Extracted data entries -
------------

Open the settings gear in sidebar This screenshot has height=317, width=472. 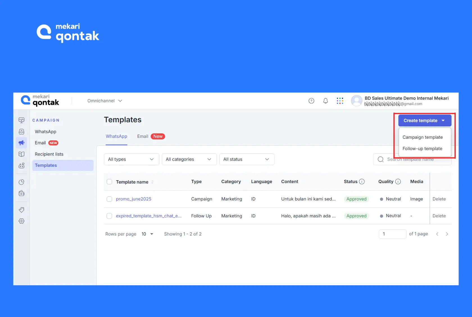22,221
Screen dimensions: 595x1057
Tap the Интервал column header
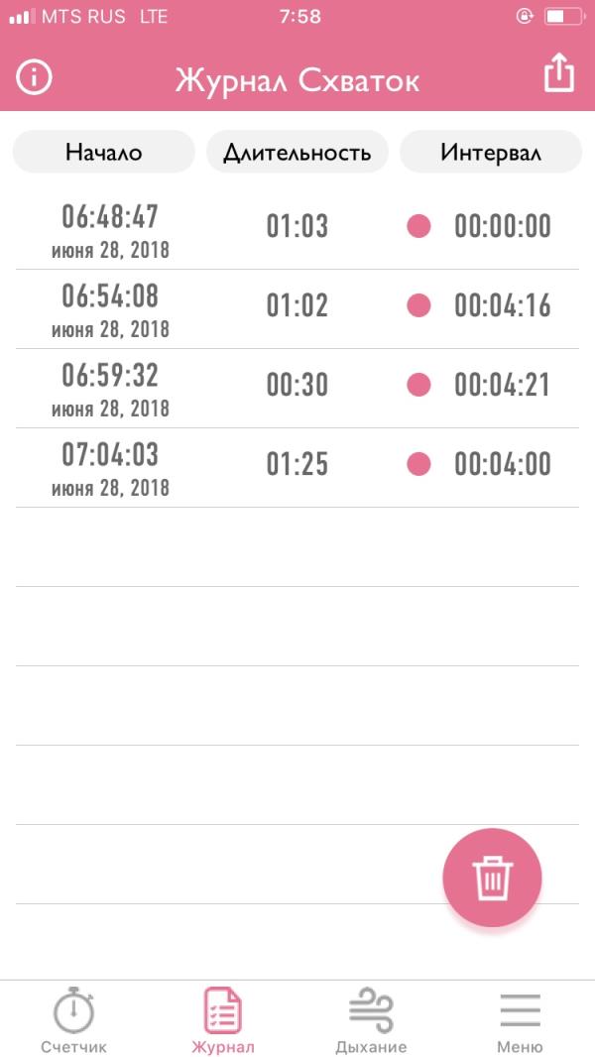pos(491,152)
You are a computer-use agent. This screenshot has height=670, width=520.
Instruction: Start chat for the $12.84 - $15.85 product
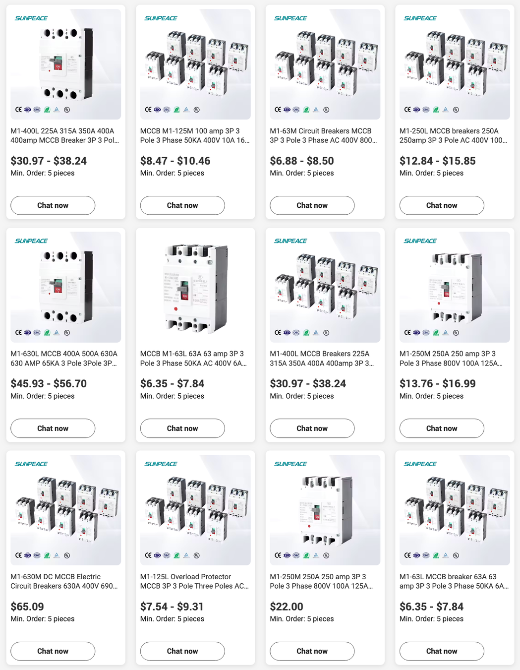(442, 205)
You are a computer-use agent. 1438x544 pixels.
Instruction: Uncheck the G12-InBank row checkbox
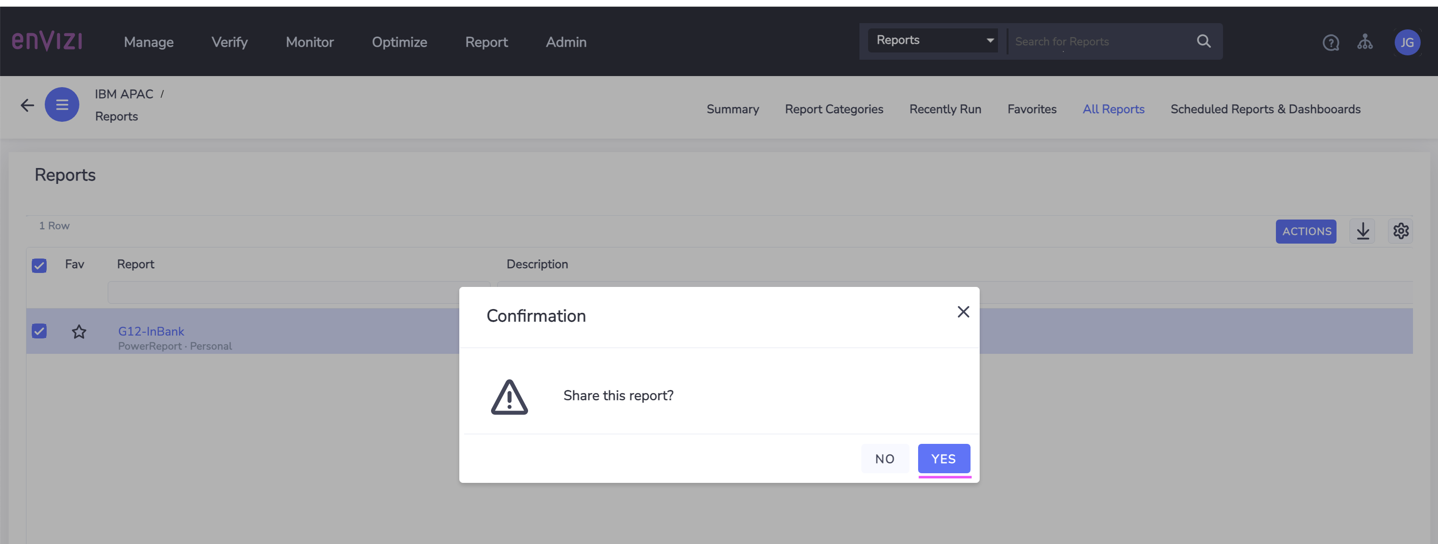[39, 331]
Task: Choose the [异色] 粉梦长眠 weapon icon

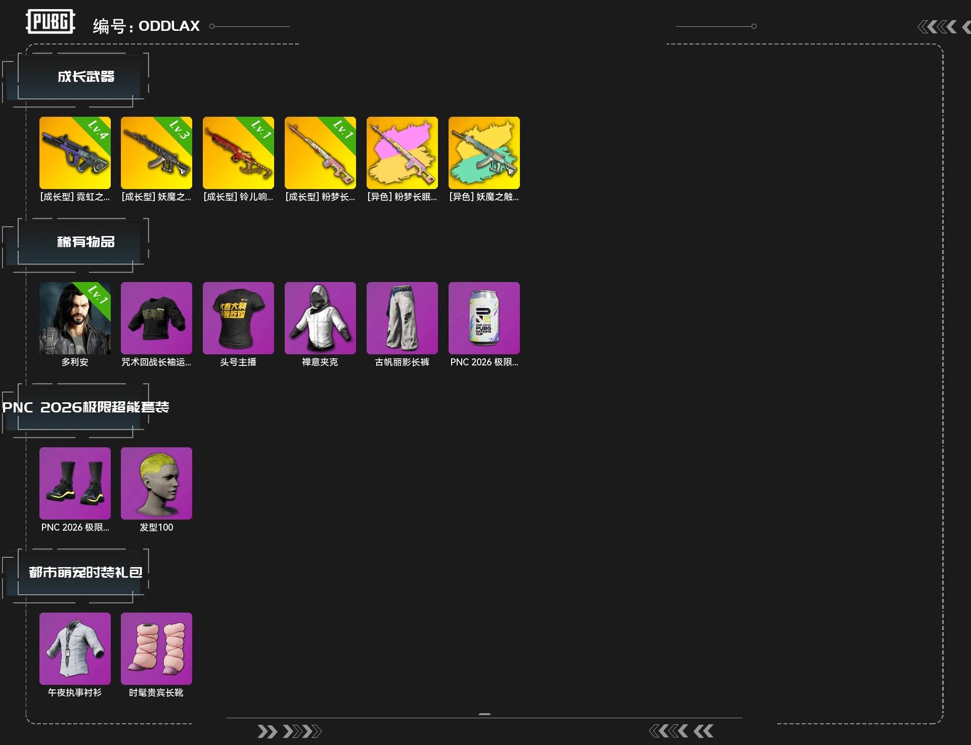Action: pos(402,153)
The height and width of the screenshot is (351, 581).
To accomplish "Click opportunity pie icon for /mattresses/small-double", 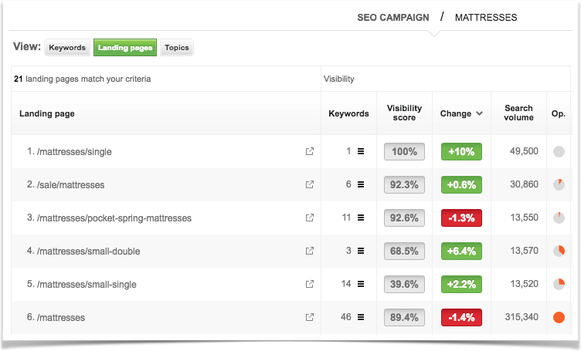I will point(559,251).
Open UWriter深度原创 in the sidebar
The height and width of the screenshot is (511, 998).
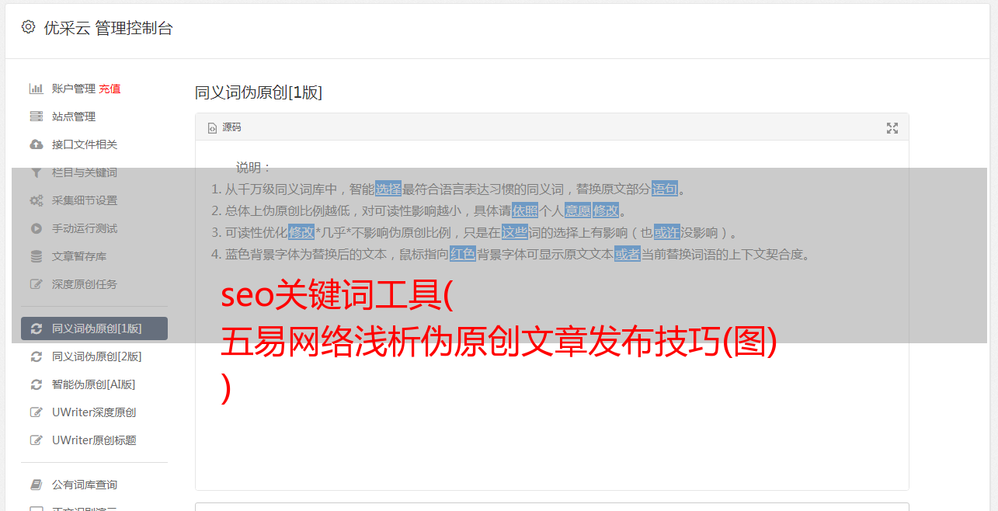coord(95,412)
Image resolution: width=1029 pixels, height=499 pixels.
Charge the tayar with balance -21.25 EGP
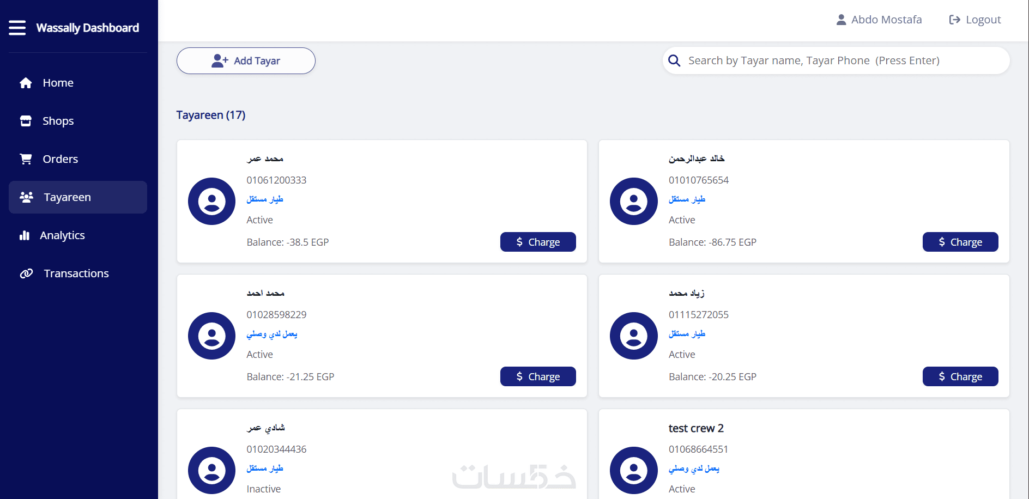coord(538,376)
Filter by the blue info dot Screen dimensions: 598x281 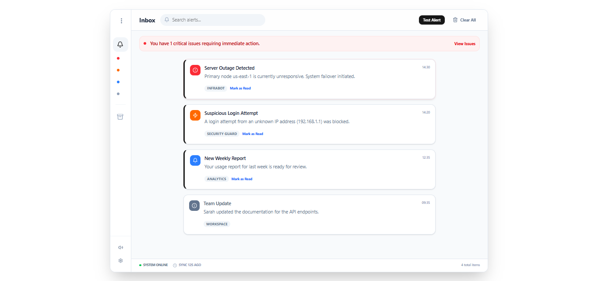click(118, 82)
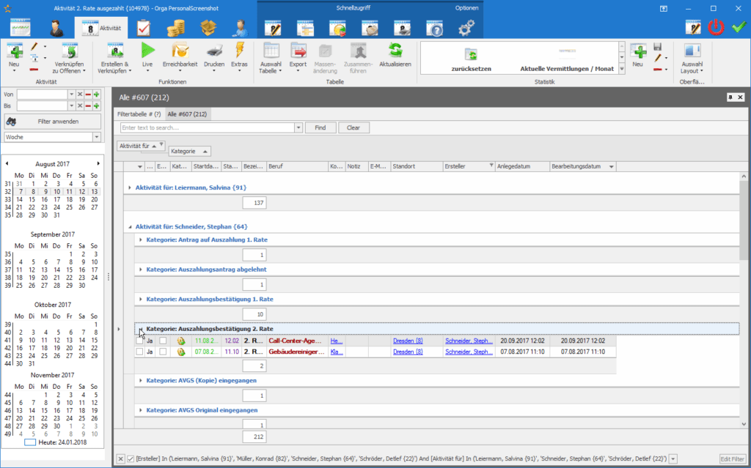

------------

The task -
Please copy the lines above exactly, starting at the line that holds "Instruction: Start chat" and ending at the line that holds "The height and width of the screenshot is (351, 581)."; include both, but no pictures.

Written reply -
Instruction: Start chat for the $12.84 - $15.85 product
(442, 205)
You are a computer-use agent. 1438x544 pixels.
Instruction: Uncheck the G12-InBank row checkbox
[39, 331]
Task: Choose the [异色] 粉梦长眠 weapon icon

Action: pos(402,153)
The height and width of the screenshot is (351, 581).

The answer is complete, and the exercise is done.